The subsequent rows in Table 10 display similar calculations carried out for different points at the distribution of the population density. The costs per DALY saved decrease substantially for higher population densities. For instance, at the 95% percentile of the population density the costs are estimated at USD 1,139 per DALY saved. Even though such grid cells are relatively densely populated, they are still distinctively rural. Various studies define urban areas as those region with a population density of over 400 inhabitants per km2. In this sample, this implies all areas from just below the 99% percentile of the population distribution and upward. Areas that fall in this 95% - 98% percentile range are thus often close to major urban areas, but still with considerable intensive agricultural activity.
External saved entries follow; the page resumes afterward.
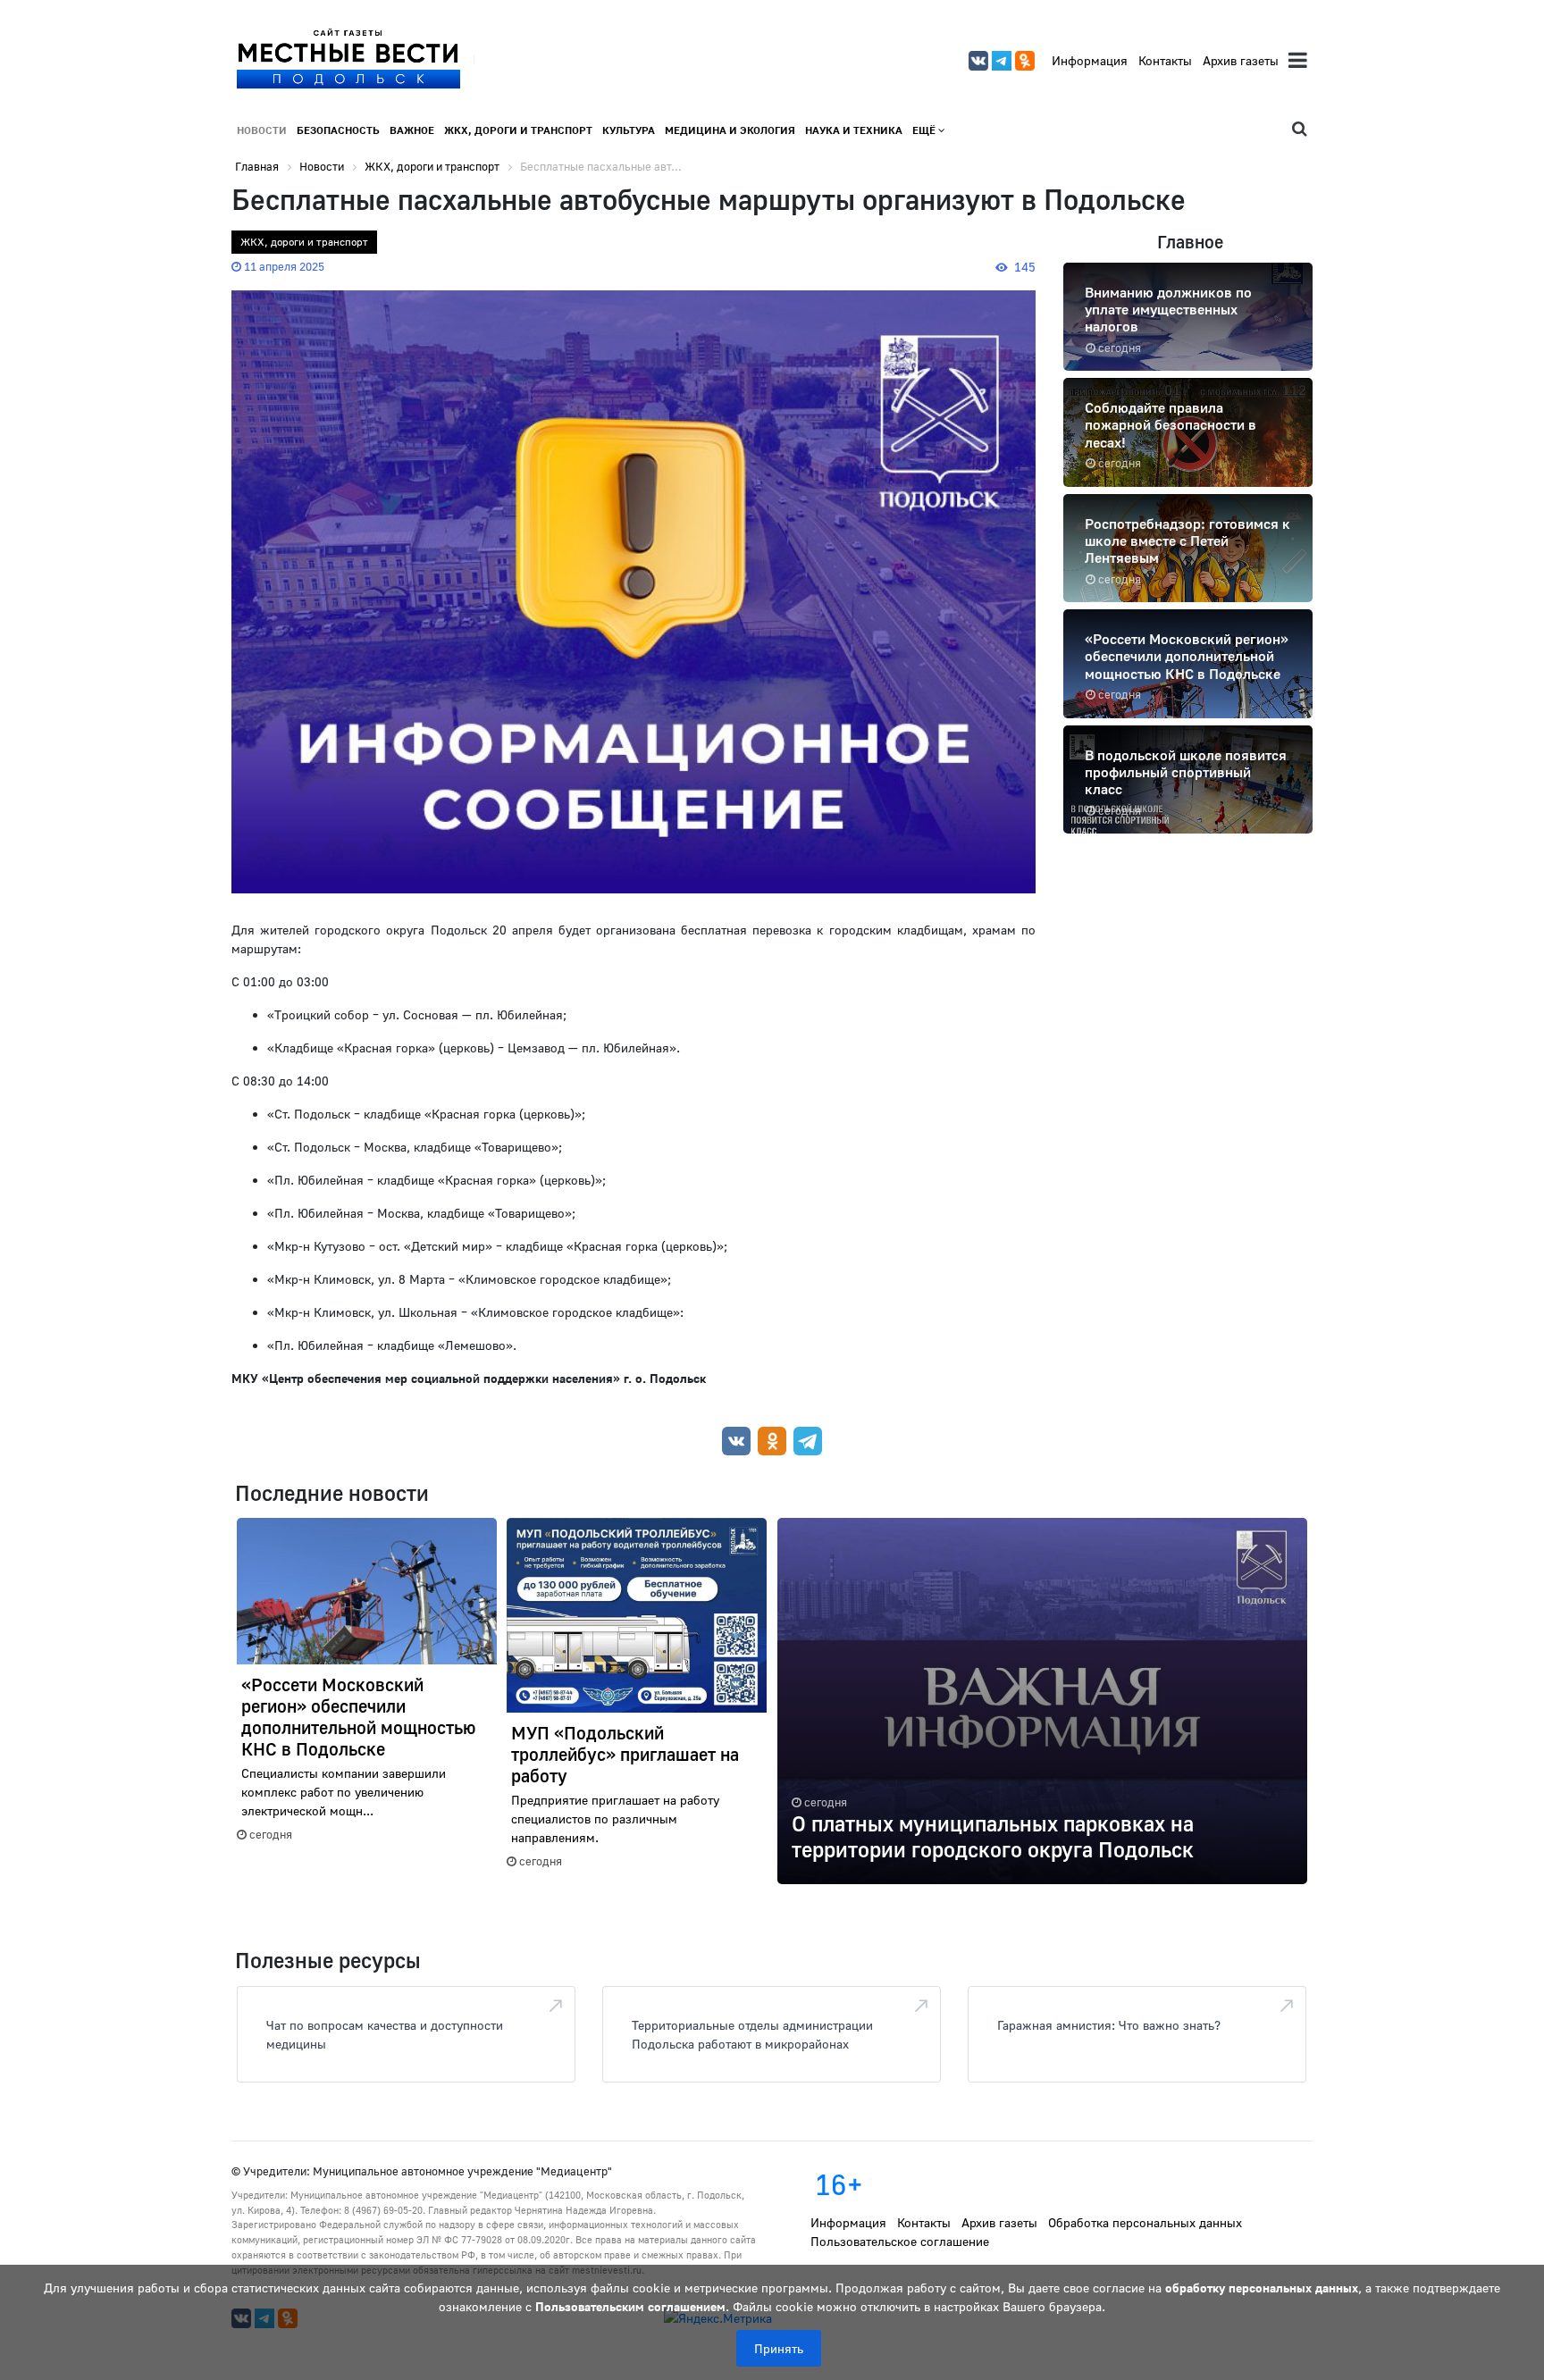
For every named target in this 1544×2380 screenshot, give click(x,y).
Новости (262, 130)
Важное (412, 130)
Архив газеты (1241, 60)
Marked by relatively low transport costs for agricultural in- and outputs and, by consequence, higher use of inorganic fertilizers (e.g.[51]), such areas may also be best suitable for projects aimed at promoting inorganic fertilizers enriched with micronutrients. Simultaneously, such a strategy has the benefit of raising agricultural productivity in regions where food demand is highest, the benefits of which are not included in the cost-benefit assessment above.

Thus, regions where the potential for agronomic fortification is greatest (high population densities and low soil nutrient densities) are shown in Fig 6A–6C. Across the three panels (showing the cases for zinc, manganese and copper in panel a, b and c respectively) the maps point to similar areas: in particular, the Ethiopian highlands, Rwanda and Burundi, and much of Nigeria and southern Niger. Furthermore, the results in Tables 6 and 7 highlight the negative impact of high malaria pressure and whereby the link between health and soils mostly exists in areas with low malaria pressure. In other words, agronomic fortification is likely to have an impact only in these areas with low malaria pressure. These, somewhat unsurprisingly, overlap with high population areas (Fig 7). Nevertheless, malaria pressure is considerably high in Southern Niger and Nigeria, rendering agronomic fortification potentially less effective.

thumbnail
Fig 6. Regions with low micronutrient densities, high population densities, or both.

The figure shows regions where soil densities of zinc (panel a), manganese (panel b) or copper (panel c) are low (<25% percentile) and population density is high (>95% percentile). Data on zinc, manganese and copper densities are from Hengl et al. [18], data on population density is from Center for International Earth Science Information Network—CIESIN—Columbia University [33].

https://doi.org/10.1371/journal.pone.0210642.g006

thumbnail
Fig 7. Variation in malaria pressure across Sub-Saharan Africa.

Figure shows variation in malaria pressure based on the malaria stability index developed by Kiszewski et al. [35]. A low malaria stability index (in green) indicates low malaria pressure.

https://doi.org/10.1371/journal.pone.0210642.g007

Nevertheless, the range of the cost per DALY saved in more densely populated rural areas (156–293 inhabitants per km2)–roughly between USD 600 and 1,000– puts agronomic fortification at the higher cost end, compared with those of available alternatives. Table 10 shows an overview of costs per DALY per averted as compiled in the recent review by Gregory et al. [52], focusing on options to alleviate zinc and iron deficiencies. The first four rows list various fertilizer approaches, the first two based on the ex ante assessment by Joy et al. [12] on micronutrient enriched fertilizers for Sub-Saharan Africa. Their cost ranges (USD 81–575 and USD 773–6,457) overlap with those estimated above. Either way these ranges, and ours, remain high when compared with alternatives like crop breeding (genetic fortification). Indeed, for genetic fortification the costs per DALY averted are assumed to be well below USD 100 for many nutrient-crop combinations [9]. That said, as argued earlier, genetic fortification may have limited potential when inherent densities of nutrients in soil are low to begin with. The ranges for food supplementation and fortification, as shown in Table 11 (from Gregory et al. [52], may equally be on the high side. Another recent study, though not focusing exclusively on iron or zinc, puts the cost of saving a life of an infant or young child through micronutrient fortification and supplementation at USD 100 and 200 [53]. Using the assumptions underlying Table 10, this translates to roughly USD 1–3 per DALY averted.

thumbnail
Table 11. Estimated costs per DALY saved for a range of food system approaches to alleviate Zn and Fe deficiencies.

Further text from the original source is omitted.